Factors that regulate the immune system play a key role in holding the immune system in balance. Too active and there is a danger of developing autoimmune diseases such as rheumatoid arthritis. Too passive and cancer cells and infections are free to grow. A key regulator is the inhibitory co-receptor PD-1. Antibodies to this co-receptor, known as checkpoint inhibitors, have been successful in activating the immune system to attack cancer cells, although their responses are not always successful or long lived.

In work published in the journal Immunity today, the researchers led by Dr Shoba Amarnath investigated factors that were inhibited by activating PD-1 in immune cells. One such factor was the enzyme AEP. In the absence of AEP, mice were resistant to developing autoimmune disease but susceptible to tumor cells.

Dr Amarnath explains: "What we have found in our lab studies is that AEP enhances the effect of these checkpoint inhibitor drugs in advanced melanoma.

"When found in higher levels in the T-cells of the immune system, the supporting AEP worked in combination with the checkpoint inhibitory drug in numerous diseases. It was successful in attacking tumors in skin cancer, by switching on the immune system and in preventing Graft Versus Host Disease, by switching off the immune system.

"Remarkably, while we have known of the existence of AEP, we have not, until now, understood its importance in helping the immune system combat any number of conditions."

As AEP is necessary for PD-1 inhibitors to enhance immune responses, measuring AEP levels may help identify patients who are most likely to respond to treatment with immune checkpoint inhibitors to PD1 and PDL1.

Understanding why check-point inhibitors work

The research team led by Dr Amarnath has identified how tumor attacking immune cells are made inactive within the tumor microenvironment. CD4+ T helper cells are a type of immune cell that recognize and kill infected cells and cancer cells. These cells are also responsible for autoimmune disease and transplant rejection. Because these cells can kill healthy tissues their activity is tightly controlled by another type of immune cell known as regulatory T cells.
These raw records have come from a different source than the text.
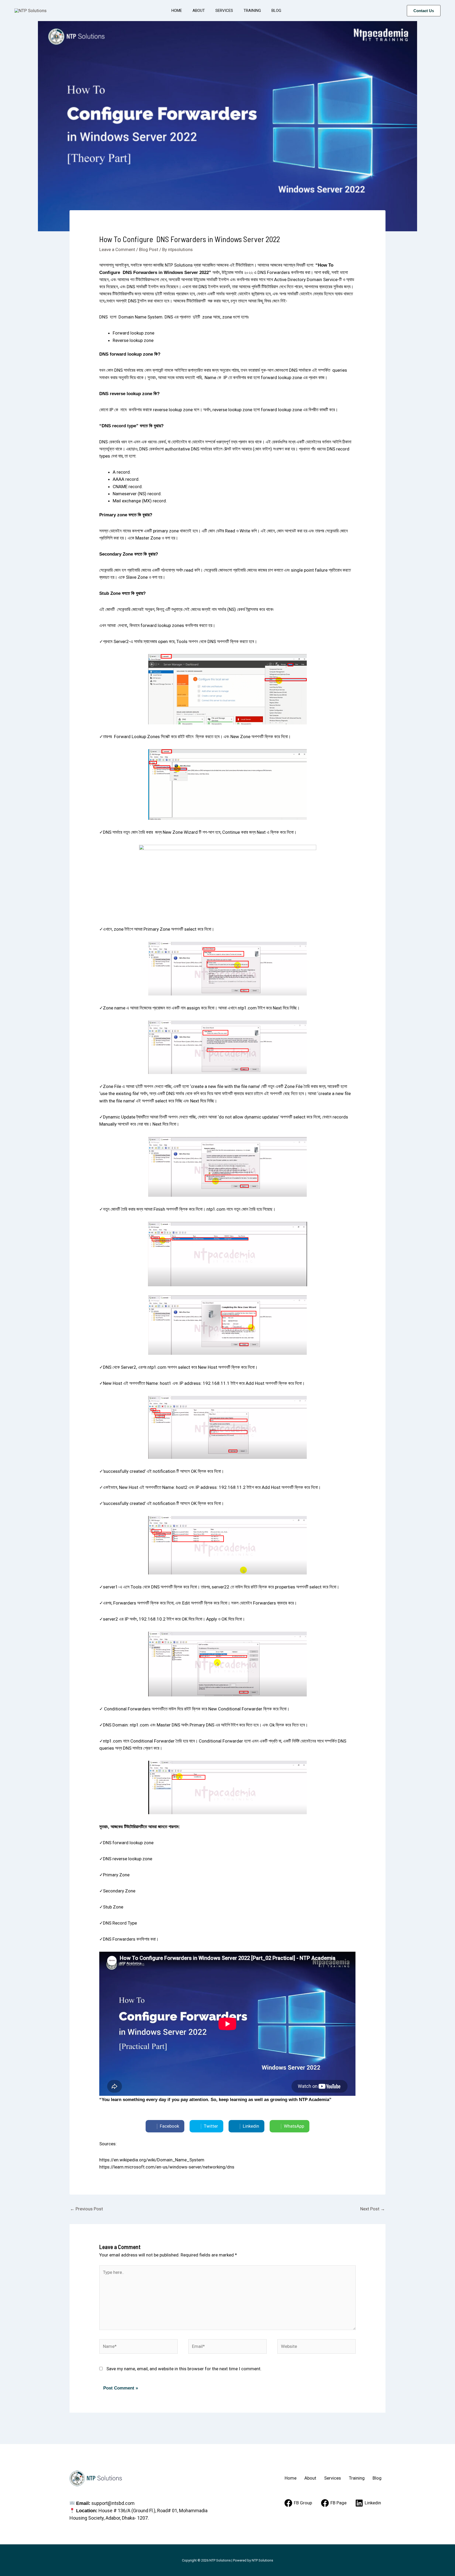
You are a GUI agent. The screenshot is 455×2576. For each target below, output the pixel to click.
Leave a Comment (117, 249)
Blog (276, 10)
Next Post (372, 2208)
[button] (424, 10)
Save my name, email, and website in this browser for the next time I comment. (183, 2368)
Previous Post (86, 2208)
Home (176, 10)
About (198, 10)
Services (224, 10)
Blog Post (148, 249)
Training (252, 10)
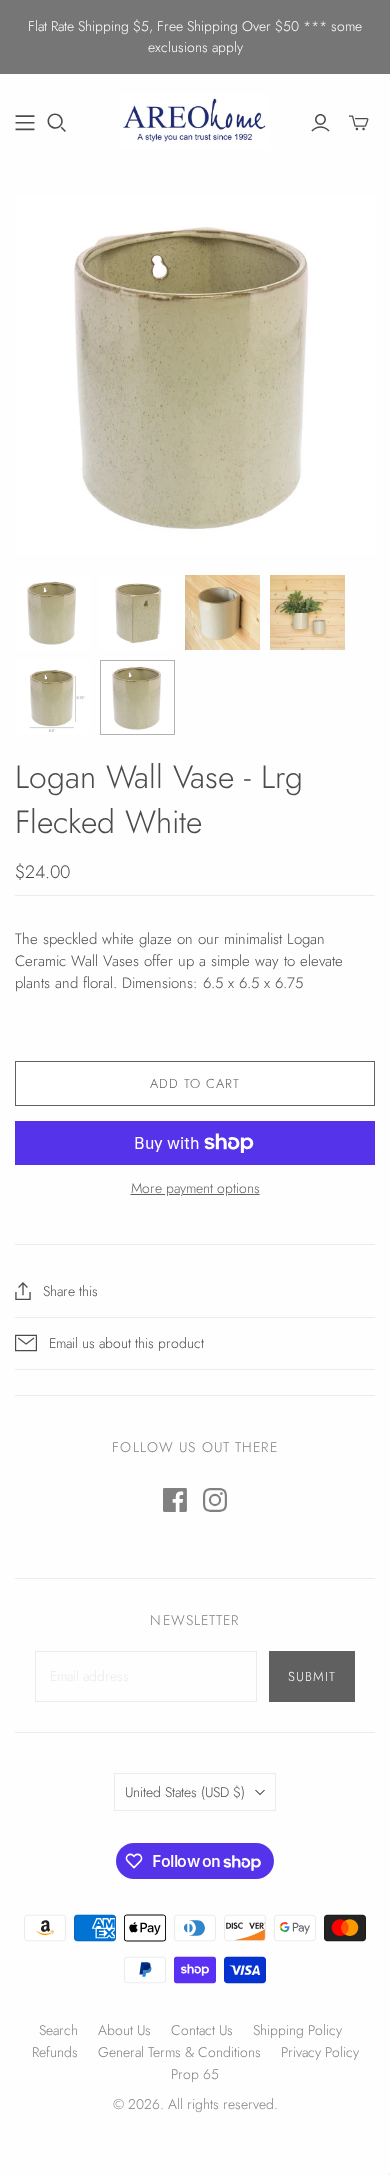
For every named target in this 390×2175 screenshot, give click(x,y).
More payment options (195, 1188)
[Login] (320, 123)
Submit (312, 1676)
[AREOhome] (195, 119)
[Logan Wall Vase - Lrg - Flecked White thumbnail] (52, 612)
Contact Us (202, 2030)
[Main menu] (25, 123)
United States (185, 1792)
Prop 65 (195, 2074)
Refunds (55, 2052)
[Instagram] (215, 1500)
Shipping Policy (297, 2030)
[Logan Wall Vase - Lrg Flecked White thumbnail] (137, 612)
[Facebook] (175, 1500)
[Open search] (57, 123)
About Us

The protective activity of regulatory T cells has been suggested to interfere with immunotherapy treatments. The local environment of some tumors enhancing the formation of regulatory T cells that in turn limits the activation of cancer fighting T cells.

When Dr. Amarnath's team investigated how PD-1 blocked these cancer fighting cells; they found that PD-1 specifically downregulated a new enzyme called asparaginyl endopeptidase (AEP) which was key to shifting the balance between cancer fighting cells and regulatory T cells within the melanoma tumour environment.

These findings demonstrate that checkpoint inhibitors may not have a beneficial response in the absence of AEP and measuring AEP protein levels in patients prior to treatment with checkpoint inhibitors may provide better response rates to the cancer immunotherapy regimens. Similarly, in mice, when the investigators switched on PD-1 signaling in T cells and blocked AEP, powerful T regulatory cells were generated that were able to prevent inflammatory diseases such as colitis and Graft versus host disease. This discovery may be able to generate new immunotherapy treatments for patients who currently do not respond to standard treatment regimens for colitis and Graft versus Host Disease.

The Newcastle team now intend to progress the work with the intention of taking it into trials in humans.